I guess I can honestly say that I have been and still am guilty for stealing things from work too. The stuff I steal are things like Sharpie markers, but I steal them because I use them for work, but they come home with me in my lab coat pockets and are returned to be used back at work the next day, and this continues until it runs out of ink, so is that really stealing? Sometimes I raid the snack cart once the resident have had their fill, I haven't had time to go to dinner, so I will snag a few things of grape juice and a couple bags of animal cookies for myself, is probably stealing too, but it will just get tossed in the trash anyway. And then once in a while you have that surprised odd period that pops up in the middle of no place and you need something, so you grab a posy pad from a non-private paying resident, since our tax dollars are paying for them anyway and you use one to get you by until you can go and get your own. Heck when I got really sick on July 4 that one night which was the start of my bowel issue I basically stole a dulcolax and a fleet suppository, I was trying to do anything to fix my self so that I could get my job done to the best of my ability and get the hell out of there. Now after I went to the hospital and got fixed, I had to go into my boss and tell her what I stole and that I was going to bring them back. She was fine with that, but told me I didn't really have to and that nursing takes care of their own. But, I am not really a thief, so I replaced both items.

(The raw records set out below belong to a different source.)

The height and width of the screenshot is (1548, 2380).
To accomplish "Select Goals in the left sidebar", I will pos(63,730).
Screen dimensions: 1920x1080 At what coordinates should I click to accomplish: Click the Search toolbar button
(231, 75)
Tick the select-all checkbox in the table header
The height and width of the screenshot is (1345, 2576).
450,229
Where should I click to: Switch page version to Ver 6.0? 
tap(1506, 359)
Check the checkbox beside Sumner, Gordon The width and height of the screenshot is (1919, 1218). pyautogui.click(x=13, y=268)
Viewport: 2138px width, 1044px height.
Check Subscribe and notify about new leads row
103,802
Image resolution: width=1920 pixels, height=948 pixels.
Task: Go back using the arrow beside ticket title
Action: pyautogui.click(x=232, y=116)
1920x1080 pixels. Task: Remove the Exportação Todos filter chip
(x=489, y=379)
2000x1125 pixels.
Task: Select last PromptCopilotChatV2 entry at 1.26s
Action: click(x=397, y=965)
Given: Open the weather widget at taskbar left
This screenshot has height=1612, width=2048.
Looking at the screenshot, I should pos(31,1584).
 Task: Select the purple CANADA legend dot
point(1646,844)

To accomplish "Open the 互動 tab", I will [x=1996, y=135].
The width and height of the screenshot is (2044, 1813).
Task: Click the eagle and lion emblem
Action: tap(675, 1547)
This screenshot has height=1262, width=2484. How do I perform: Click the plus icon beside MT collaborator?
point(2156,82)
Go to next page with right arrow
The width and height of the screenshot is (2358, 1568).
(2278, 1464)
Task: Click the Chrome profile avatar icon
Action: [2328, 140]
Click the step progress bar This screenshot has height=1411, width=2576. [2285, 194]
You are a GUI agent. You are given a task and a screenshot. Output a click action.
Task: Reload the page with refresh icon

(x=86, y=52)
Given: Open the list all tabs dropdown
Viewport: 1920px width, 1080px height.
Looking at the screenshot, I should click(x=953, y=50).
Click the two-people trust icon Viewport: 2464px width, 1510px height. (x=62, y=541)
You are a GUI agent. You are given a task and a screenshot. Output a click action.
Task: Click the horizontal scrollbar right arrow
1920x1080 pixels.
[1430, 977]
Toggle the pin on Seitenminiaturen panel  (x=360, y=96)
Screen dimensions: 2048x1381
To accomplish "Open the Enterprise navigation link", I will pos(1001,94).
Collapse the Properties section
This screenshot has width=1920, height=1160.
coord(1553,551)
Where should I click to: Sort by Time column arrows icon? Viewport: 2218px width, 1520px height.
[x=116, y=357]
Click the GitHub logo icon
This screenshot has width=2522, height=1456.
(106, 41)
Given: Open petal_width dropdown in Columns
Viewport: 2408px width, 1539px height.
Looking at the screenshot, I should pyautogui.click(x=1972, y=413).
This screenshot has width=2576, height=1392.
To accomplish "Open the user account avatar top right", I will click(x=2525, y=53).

As far as people who have insurance and who don't have insurance paying differently I don't believe to be true at all. I do honestly believe that the people who are living on the welfare systems when they don't need to be are the ones that are making out like the hands of thieves that they are. But that too is another topic for another day.
Sometimes you can get discounts if you pay in cash, but you usually have to ask. And remember, We pay our insurance premiums every month, plus our co-pays when we go, so it still basically adds up to the same price.